1. Field of the Invention
The present invention relates generally to a process for preparing zirconia ceramic and similar ceramic materials. More particularly, it relates to a process used to metallize the surface of zirconia ceramic and similar ceramic materials, so that the electroless nickel chemistry is distributed evenly on the material's surface.
2. Brief Description of Prior Art
Zirconia ceramic is a high technology ceramic that has high strength and hardness and has excellent surface smoothness that make this material desirable in applications such as pump parts, hip replacement joints, golf cleats, buttons, knife and scissor blades, metal extrusion dies, electronic components such as duplexer filters, and in other applications where similar conditions exist. In addition, it is often desirable with some applications to have the surface of the zirconia ceramic metallized to provide enhanced electrical or mechanical requirements. The very qualities that make zirconia ceramic material desirable for use in these applications as described also makes it a difficult material to metallize with plating technology.
Traditional electroless plating technology includes an “etch” process, where highly active acids such as hydrofluoric acid is used to etch the surface of the material so that the material will retain the “surface activation” in subsequent steps. Activating the surface of the material requires seeding the surface of the material with metal ions that will then exchange with the electroless nickel chemistry (in subsequent steps) as part of an autocatalytic process that distributes nickel evenly on the material's surface.
Activation may be accomplished with such known processes as “tin sensitizer” followed by a rinse, followed by a “palladium activator” followed by a rinse.
In known plating processes, each chemistry step is traditionally followed by a rinse step to avoid mixing of chemistry that can cause contamination of the subject chemicals. Such contamination may likely result in the chemistry not functioning to expected specification. Non-zirconia ceramic is much more porous and not as hard as zirconia ceramic. Such porous surface of non-zirconia ceramics allows the palladium activator or other activation chemistry to be retained on the surface after rinsing. That is not the case with zirconia ceramics.
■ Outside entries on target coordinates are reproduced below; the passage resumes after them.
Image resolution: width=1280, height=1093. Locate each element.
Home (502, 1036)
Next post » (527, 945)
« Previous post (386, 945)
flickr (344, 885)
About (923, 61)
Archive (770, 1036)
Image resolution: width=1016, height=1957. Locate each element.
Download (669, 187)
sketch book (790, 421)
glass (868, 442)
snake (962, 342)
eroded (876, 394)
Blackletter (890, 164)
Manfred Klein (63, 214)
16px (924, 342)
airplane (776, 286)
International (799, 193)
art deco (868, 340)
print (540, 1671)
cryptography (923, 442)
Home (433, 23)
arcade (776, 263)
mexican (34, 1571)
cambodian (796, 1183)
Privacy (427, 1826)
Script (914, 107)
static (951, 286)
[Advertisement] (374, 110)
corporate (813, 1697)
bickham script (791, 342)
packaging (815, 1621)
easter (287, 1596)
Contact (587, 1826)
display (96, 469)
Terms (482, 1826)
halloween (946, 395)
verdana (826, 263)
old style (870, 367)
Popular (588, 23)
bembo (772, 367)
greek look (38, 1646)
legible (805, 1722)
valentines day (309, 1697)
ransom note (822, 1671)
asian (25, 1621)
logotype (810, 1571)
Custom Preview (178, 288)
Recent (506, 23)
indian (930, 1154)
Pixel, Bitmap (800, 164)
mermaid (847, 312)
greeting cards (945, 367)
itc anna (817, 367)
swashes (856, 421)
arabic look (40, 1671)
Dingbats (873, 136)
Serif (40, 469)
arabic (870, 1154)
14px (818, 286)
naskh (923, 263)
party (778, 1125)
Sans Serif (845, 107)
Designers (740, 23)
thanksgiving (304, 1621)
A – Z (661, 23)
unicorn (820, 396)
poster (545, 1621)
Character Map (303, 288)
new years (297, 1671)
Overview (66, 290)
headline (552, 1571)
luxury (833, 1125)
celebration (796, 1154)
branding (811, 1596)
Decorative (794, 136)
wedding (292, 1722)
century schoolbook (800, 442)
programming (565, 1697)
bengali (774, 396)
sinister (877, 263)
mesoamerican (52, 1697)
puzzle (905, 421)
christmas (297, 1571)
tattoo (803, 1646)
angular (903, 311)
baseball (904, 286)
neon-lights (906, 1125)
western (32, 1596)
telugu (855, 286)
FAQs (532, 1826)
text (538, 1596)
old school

Traditional plating techniques known in the art will not work on zirconia ceramic. As described, zirconia ceramic is a high technology ceramic that has high strength and hardness and has excellent surface smoothness. As a result, acid etch chemistries known in the art do not penetrate the surface of the zirconia ceramic material due to its hardness, and the subsequent activation chemistry has weak adhesion to the material's surface due to the smoothness of the surface. Upon rinsing following activating the surface as described above, the activation chemistry is removed from the surface of the material and subsequent electroless nickel plating is inconsistent.
To the best knowledge of the applicant, a suitable, commercially practicable method has not been found for the preparation of zirconia ceramic material for electroless nickel plating, so that the electroless nickel chemistry is distributed evenly on the material's surface.
As will be seen from the subsequent description, the preferred embodiments of the present invention overcome shortcomings of the prior art.